Last week new infections were 142,224 and today they are 84,429, in a huge drop.
Yesterday 70,924 new infections were reported in 24 hours, with 88 deaths logged.
This was the lowest figure for a month, after Omicron began to spread throughout the country.
The last time infections dropped below 70,000 was on December 14 when 59,610 positive tests were recorded.
But today’s figures include data missing from Scotland over the weekend, which is why it will have jumped up a bit compared to Sunday.
Deaths have continued to drop today, with 85 logged on the grim tally, compared to 87 yesterday.
It comes as working from home and vaccine passports are set to be dropped next Wednesday with Boris Johnson expected to ditch Plan B.
Brits will be able to go back to the office and attend mass events like the footie without showing their vaccination status or a negative test.
But the requirement to wear face coverings in many public places like trains, buses, and shops is set to remain until Omicron cases dip further.
Two senior Cabinet ministers have dropped the strongest hints yet that the PM is preparing to end the Plan B restrictions next week.
Today the Education Secretary Nadhim Zahawi said “the numbers are looking positive” in the UK’s fight against Covid.
A string of hugely positive studies show Omicron is milder than other strains in the vaccinated, with the first official UK report revealing the risk of hospitalisation is 50 to 70 per cent lower than with Delta.

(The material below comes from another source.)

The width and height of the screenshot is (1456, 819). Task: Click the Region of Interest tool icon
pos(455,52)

Covid booster jabs protect against Omicron and offer the best chance to get through the pandemic, health officials have repeatedly said.

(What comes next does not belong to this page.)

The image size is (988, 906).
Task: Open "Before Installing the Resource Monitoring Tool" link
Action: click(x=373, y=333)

Trending In The News’s Jabs Army campaign is helping get the vital extra vaccines in Brits’ arms to ward off the need for any new restrictions.
Major Covid rule changes came in today for Brits in a major boost for struggling businesses.

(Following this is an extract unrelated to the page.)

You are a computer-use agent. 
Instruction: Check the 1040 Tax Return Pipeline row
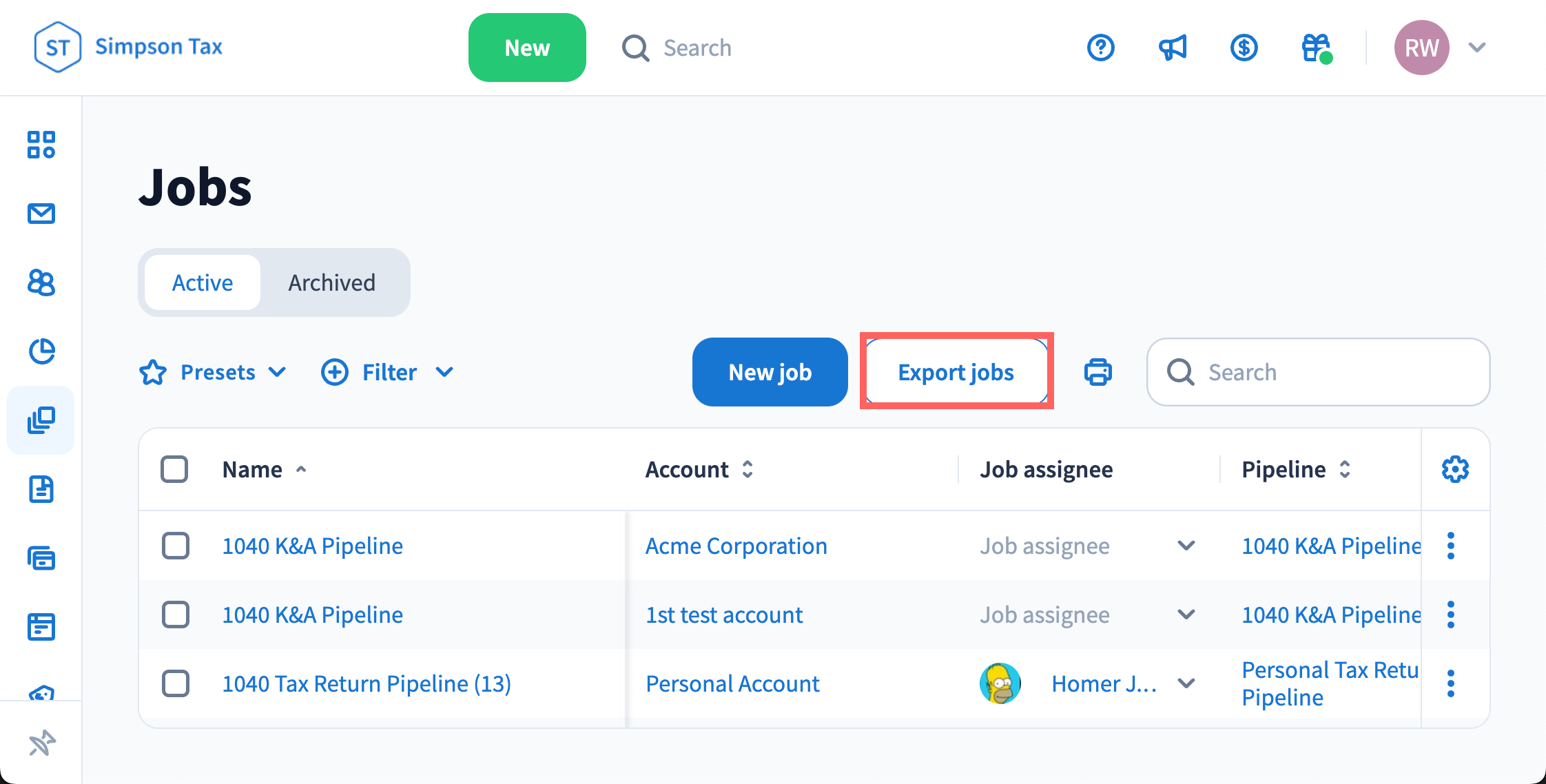pos(176,683)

People in England who test positive for the virus can now leave isolation after five full days after daily cases more than halved in a fortnight.
The rule change was confirmed by the Health Secretary last week – after experts had called for isolation to be slashed while the NHS struggles with mass staff absences.
Fresh research suggested slashing isolation to five days would only result in an extra two in 100 people leaving quarantine while still infectious.
Key UK Health Security Agency modelling probed the risk of a positive case spreading the virus after two negative lateral flow tests.
It found eight per cent would still be infectious on day five, compared to 6.2 per cent on day seven – which led ministers to change their minds.